It appeared more beautiful to live low and fare hard in many
respects; and though I never did so, I went far enough to please my
imagination. I believe that every man who has ever been earnest to
preserve his higher or poetic faculties in the best condition has
been particularly inclined to abstain from animal food, and from
much food of any kind. It is a significant fact, stated by
entomologists, I find it in Kirby and Spence,es
that “some insects in their perfect state, though furnished with
organs of feeding, make no use of them;” and they lay it down as “a
general rule, that almost all insects in this state eat much less
than in that of larvae. The voracious caterpillar when transformed
into a butterfly,” .. “and the gluttonous maggot when become a
fly,” content themselves with a drop or two of honey or some other
sweet liquid. The abdomen under the wings of the butterfly still
represents the larva. This is the tid-bit which tempts his
insectivorous fate. The gross feeder is a man in the larva state;
and there are whole nations in that condition, nations without
fancy or imagination, whose vast abdomens betray them.

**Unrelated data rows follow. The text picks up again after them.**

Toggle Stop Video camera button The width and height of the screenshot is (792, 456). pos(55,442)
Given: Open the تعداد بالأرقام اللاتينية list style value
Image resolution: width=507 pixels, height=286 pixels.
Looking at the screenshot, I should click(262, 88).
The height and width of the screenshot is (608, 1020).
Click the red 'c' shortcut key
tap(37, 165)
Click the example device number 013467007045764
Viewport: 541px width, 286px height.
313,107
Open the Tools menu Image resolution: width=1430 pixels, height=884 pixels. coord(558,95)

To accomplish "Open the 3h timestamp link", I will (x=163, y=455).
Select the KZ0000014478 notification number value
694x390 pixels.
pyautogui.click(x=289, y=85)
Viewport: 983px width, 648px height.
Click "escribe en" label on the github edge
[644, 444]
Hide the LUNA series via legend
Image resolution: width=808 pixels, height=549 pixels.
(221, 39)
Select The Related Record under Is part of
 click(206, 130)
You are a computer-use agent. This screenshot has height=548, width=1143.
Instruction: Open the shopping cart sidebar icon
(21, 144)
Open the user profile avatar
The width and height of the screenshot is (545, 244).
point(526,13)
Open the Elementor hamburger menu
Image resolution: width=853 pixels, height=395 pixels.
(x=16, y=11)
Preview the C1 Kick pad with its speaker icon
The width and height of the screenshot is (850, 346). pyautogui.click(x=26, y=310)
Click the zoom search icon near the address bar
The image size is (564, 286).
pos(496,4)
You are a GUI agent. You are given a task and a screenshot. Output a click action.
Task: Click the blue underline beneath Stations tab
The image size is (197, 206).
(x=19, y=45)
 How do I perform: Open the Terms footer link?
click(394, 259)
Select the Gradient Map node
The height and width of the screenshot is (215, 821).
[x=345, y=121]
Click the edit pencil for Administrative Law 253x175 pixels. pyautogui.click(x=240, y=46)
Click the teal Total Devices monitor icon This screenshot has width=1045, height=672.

It is hard to provide and cook so simple and clean
a diet as will not offend the imagination; but this, I think, is to
be fed when we feed the body; they should both sit down at the same
table. Yet perhaps this may be done. The fruits eaten temperately
need not make us ashamed of our appetites, nor interrupt the
worthiest pursuits. But put an extra condiment into your dish, and
it will poison you. It is not worth the while to live by rich
cookery. Most men would feel shame if caught preparing with their
own hands precisely such a dinner, whether of animal or vegetable
food, as is every day prepared for them by others. Yet till this is
otherwise we are not civilized, and, if gentlemen and ladies, are
not true men and women. This certainly suggests what change is to
be made. It may be vain to ask why the imagination will not be
reconciled to flesh and fat. I am satisfied that it is not. Is it
not a reproach that man is a carniverous et
animal? True, he can and does live, in a great measure, by preying
on other animals; but this is a miserable way,—as any one who will
go to snaring rabbits, or slaughtering lambs, may learn,—and he
will be regarded as a benefactor of his race who shall teach man to
confine himself to a more innocent and wholesome diet. Whatever my
own practice may be, I have no doubt that it is a part of the
destiny of the human race, in its gradual improvement, to leave off
eating animals, as surely as the savage tribes have left off eating
each other when they came in contact with the more civilized.
If one listens to the faintest but constant
suggestions of his genius, which are certainly true, he sees not to
what extremes, or even insanity, it may lead him; and yet that way,
as he grows more resolute and faithful, his road lies. The faintest
assured objection which one healthy man feels will at length
prevail over the arguments and customs of mankind. No man ever
followed his genius till it misled him. Though the result were
bodily weakness, yet perhaps no one can say that the consequences
were to be regretted, for these were a life in conformity to higher
principies.If the day and the night are such that you greet them
with joy, and life emits a fragrance like flowers and sweet-scented
herbs, is more elastic, more starry, more immortal,—that is your
success. All nature is your congratulation, and you have cause
momentarily to bless yourself. The greatest gains and values are
farthest from being appreciated. We easily come to doubt if they
exist. We soon forget them. They are the highest reality. Perhaps
the facts most astounding and most real are never communicated by
man to man. The true harvest of my daily life is somewhat as
intangible and indescribable as the tints of morning or evening. It
is a little star-dust caught, a segment of the rainbow which I have
clutched.
Yet, for my part, I was never unusually squeamish;
I could sometimes eat a fried rat with a good relish, if it were
necessary. I am glad to have drunk water so long, for the same
reason that I prefer the natural sky to an opium-eater’s heaven. I
would fain keep sober always; and there are infinite degrees of
drunkenness. I believe that water is the only drink for a wise man;
wine is not so noble a liquor; and think of dashing the hopes of a
morning with a cup of warm coffee, or of an evening with a dish of
tea! Ah, how low I fall when I am tempted by them! Even music may
be intoxicating. Such apparently slight causes destroyed Greece and
Rome, and will destroy England and America. Of all ebriosity, who
does not prefer to be intoxicated by the air he breathes? I have
found it to be the most serious objection to coarse labors long
continued, that they compelled me to eat and drink coarsely also.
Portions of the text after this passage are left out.